Survivorship bias occurs because the repositories you can observe are the ones that survived long enough to still exist and still be active. Projects that were abandoned early, deleted by their owners, or never gained any traction are absent from the sample. If you want to understand what makes projects succeed, you are missing the very data that would contrast success with failure. The effect is that your conclusions describe what active projects look like, not what causes a project to become active.
A paper finds that repositories with more GitHub stars have higher code quality as measured by static analysis. Why can't you conclude that gaining stars causes quality to improve?

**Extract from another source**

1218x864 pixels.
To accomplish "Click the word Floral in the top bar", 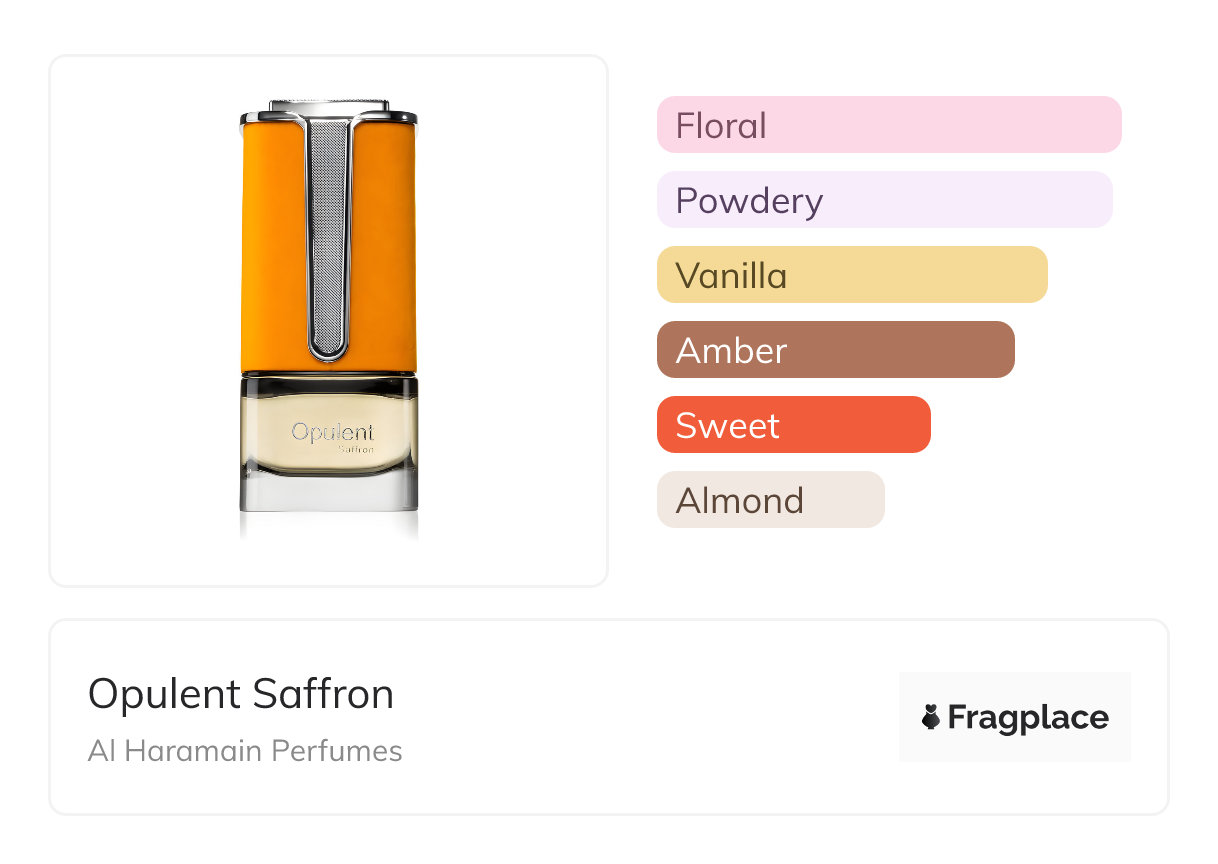I will [x=721, y=125].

Correlation between stars and quality is consistent with at least three explanations. Stars might cause quality if developers clean up their code after it becomes popular. Quality might cause stars if well-written code attracts users. Or a third variable, such as the reputation and skill of the original author, might cause both high quality and high star counts independently. Without an experiment or a careful causal design, you cannot distinguish between these explanations. The correlation is real; the direction and mechanism are unknown.
Exercises
Threats to validity in a published claim
In a small group, review the following hypothetical finding: "Teams that conduct daily standups ship features 30% faster, based on a voluntary survey of 200 developers at a single company." Identify three specific threats to validity in this study design, name each threat using the vocabulary from this lesson, and describe one concrete change to the study design that would address each threat. For each change, estimate in one sentence how difficult that change would be to implement in practice.
Stars as a quality signal
He et al. found that millions of GitHub stars appear to be fake. Using the 200-repository sample, compute Pearson r between star counts and commit counts. Write one sentence interpreting the correlation you find. Write a second sentence explaining why a high correlation between stars and commits still does not make star count a reliable signal of project quality, given what He et al. found.

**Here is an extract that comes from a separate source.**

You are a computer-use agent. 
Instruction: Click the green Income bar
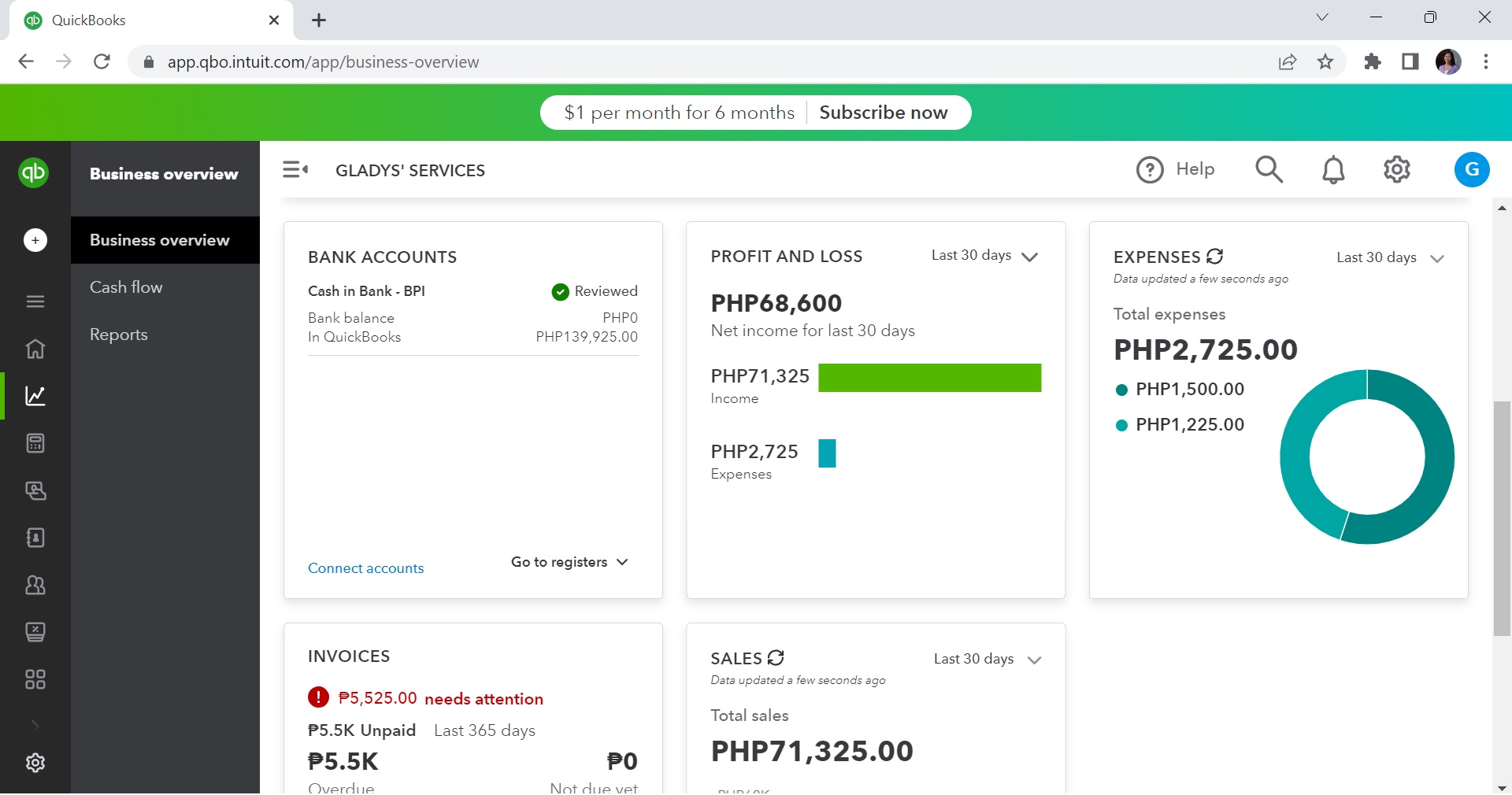[929, 378]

Controlling for a confound
Bird et al. controlled for file size when studying the relationship between ownership and defect rates. In the 200-repository sample, compute Pearson r between the number of commits and the number of contributors. Write two sentences explaining why this correlation matters when any study claims that either variable affects code quality. Then describe in one sentence the statistical approach you would use to study the effect of commits while controlling for contributors.

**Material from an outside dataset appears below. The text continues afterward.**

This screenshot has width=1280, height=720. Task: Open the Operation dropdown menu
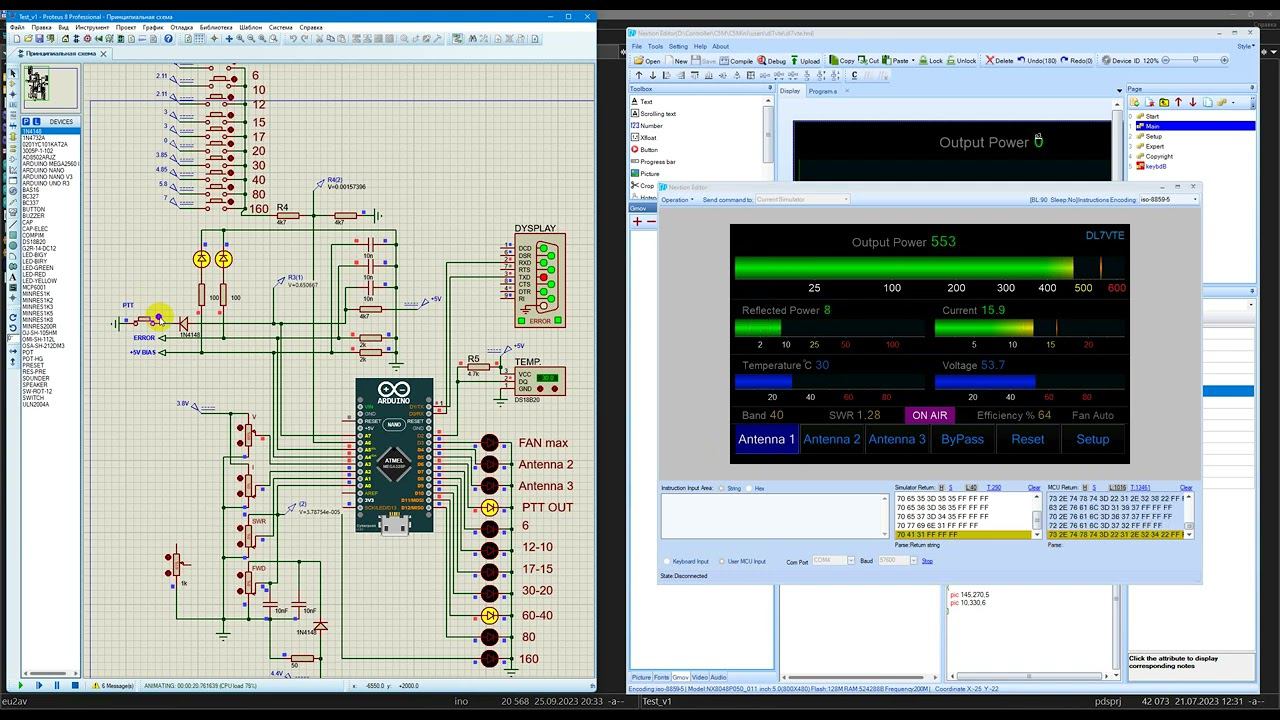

From correlation to causal claim
Furia et al. argue that observational data supports only correlational claims, not causal ones. Pick any finding from the first week of the course (for example, Python files tend to be longer than JavaScript files). Write one sentence stating the correlation. Write a second sentence proposing a plausible confound that could explain the correlation without any causal relationship between language choice and file length. Write a third sentence describing the study design you would need to rule out that confound.
Activity and star counts
Ait et al. found that many GitHub projects go inactive shortly after creation. In the 200-repository sample, classify each repository as active (last commit within 12 months) or inactive (last commit more than 12 months ago). Compute the mean star count for each group. Report whether active repositories have more stars on average. Write two sentences interpreting the result and explaining whether the difference, if any, implies that star count is a useful predictor of project activity.